§ **Supplied passage**:
┄┄┄┄┄┄┄┄┄┄

I/O from XDMF/HDF5 files in dolfin-x

Dear community,

I’ve been searching a while for how to write and read a function from XDMF/HDF5 files in dolfin-x, but haven’t found a suitable example.

Consider the following MWE which first writes a function to a file and then (fails) to read back in the function from the file:

from dolfinx import *
from dolfinx.io import XDMFFile
from dolfinx.cpp.mesh import CellType
from mpi4py import MPI
import numpy as np

comm = MPI.COMM_WORLD

mesh = BoxMesh(comm, [np.array([0.0, 0.0, 0.0]),np.array([2.0, 1.0, 1.0])], [12, 12, 12],
               CellType.tetrahedron, dolfinx.cpp.mesh.GhostMode.none)

V = VectorFunctionSpace(mesh, ("DG", 0))
f = Function(V, name="fiber")

# write function to file
with XDMFFile(comm,'tmp.xdmf','w') as ofile:
    ofile.write_mesh(mesh)
    ofile.write_function(f)

encoding=XDMFFile.Encoding.HDF5

f2 = Function(V)

# read function from file
with XDMFFile(comm,'tmp.xdmf','r',encoding=encoding) as ifile:
    #f2 = ifile.read_function(V,"fiber")
    ifile.read_checkpoint(f2,"fiber",1)

The writing of the function and the mesh work, but the reading back in to another function fails. The read_checkpoint and the read_function seem to have been removed in dolfin-x? Is there any alternative?

What I could do is reading with h5py:

import h5py
with h5py.File('tmp.h5', 'r') as ifile:
    y = ifile['/Function/fiber/0']

however the output y is not a function and would have to be transformed/copied to a function (which could lack in parallel).

Hope someone has a nicer solution!

Best,
Marc

The write_checkpoint/read_checkpoint functions are under development, and will be added to dolfinx eventually.

Oh ok, thanks for the info. Is there any other chance of reading a function from a XDMF/HDF5 file? I do not need it as checkpoint, I just have a preprocessing step where I save a vector function to a file and want to read that back in in order to assign this vector to every element.

I haven’t tested that, but it should be possible.
To assign arrays in parallel, you can find the ownership range of the PETSc vector (u.vector), and use u.vector.setvalues local to assign the array.

I will let you know once checkpointing is back in fenics-x

Ok, I tried:

V_fiber = VectorFunctionSpace(mesh, ("DG", 0))
f0 = Function(V_fiber)

with h5py.File('tmp.h5', 'r') as ifile:
    y = ifile['/Function/fiber/0']
    
    f0.vector[:] = y

and it seemed to have worked in parallel, too! :slight_smile:

So guess I solved my problem.

Bw,
Marc

1 Like

Unfortunately, after a closer look, my solution did not work in parallel… :-/ I set up a new minimal example that reads in a txt file with vector values and stores them into a function. Writing the function to a file and visualizing it in Paraview yields different results serial vs. parallel.

┄┄┄┄┄┄┄┄┄┄

[Dataset entries]
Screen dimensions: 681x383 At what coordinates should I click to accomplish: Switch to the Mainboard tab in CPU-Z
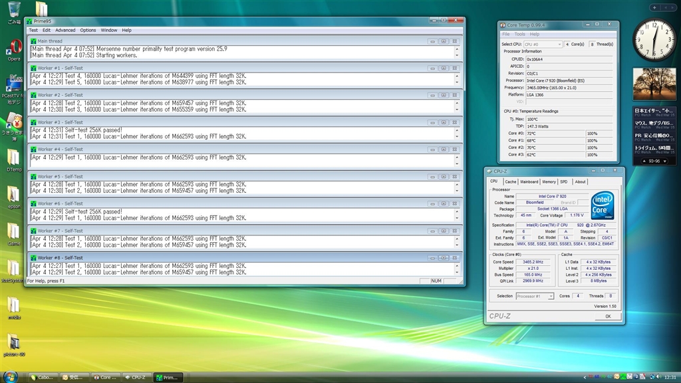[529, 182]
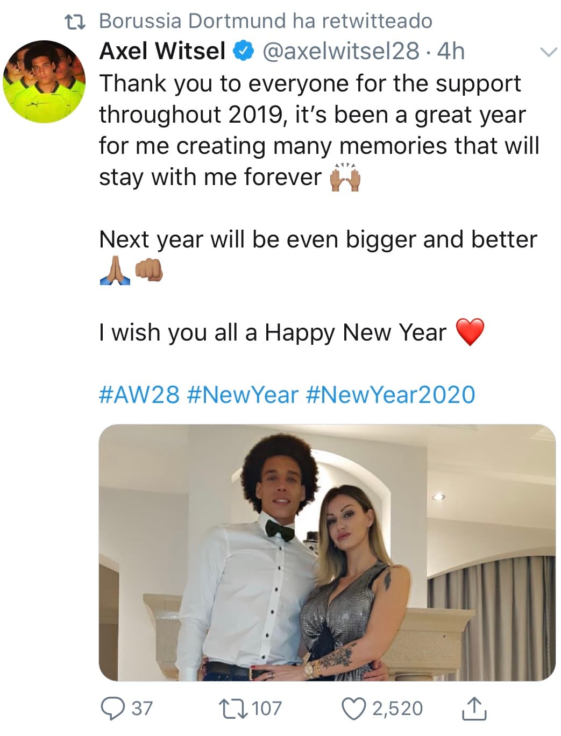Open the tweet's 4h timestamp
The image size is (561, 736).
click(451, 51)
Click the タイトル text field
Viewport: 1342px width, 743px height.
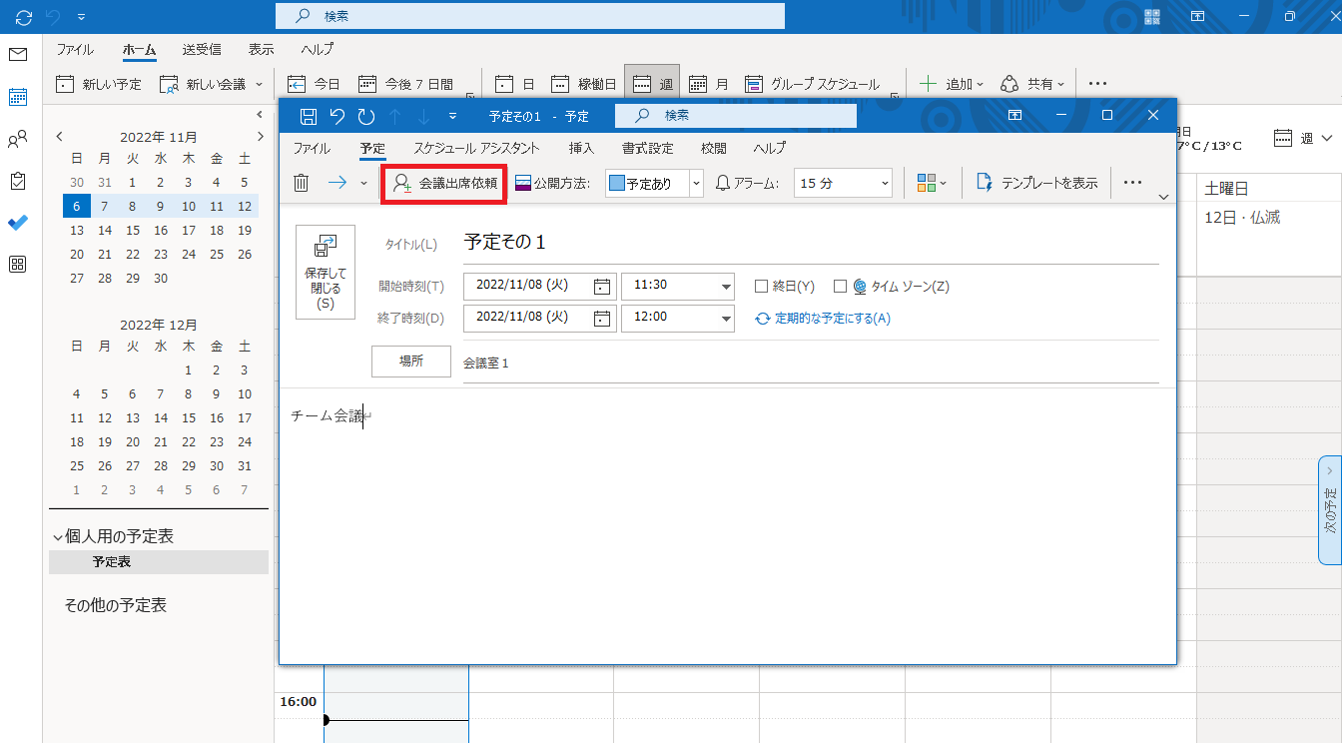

┄┄┄┄┄┄┄┄┄┄

§ **Work instructions**:
[1] Write out the portion of the dolfin-x thread starting at "f2 = Function(V)" and ending at "there any alternative?".
[2] Translate this sentence from the dolfin-x thread into Spanish: "The write_checkpoint/read_checkpoint functions are under development, and will be added to dolfinx eventually."
The dataset entries have no connection to the dolfin-x thread.

§ **Correct answers**:
[1]
f2 = Function(V)

# read function from file
with XDMFFile(comm,'tmp.xdmf','r',encoding=encoding) as ifile:
    #f2 = ifile.read_function(V,"fiber")
    ifile.read_checkpoint(f2,"fiber",1)

The writing of the function and the mesh work, but the reading back in to another function fails. The read_checkpoint and the read_function seem to have been removed in dolfin-x? Is there any alternative?

[2] Las funciones write_checkpoint/read_checkpoint están en desarrollo y con el tiempo se añadirán a dolfinx.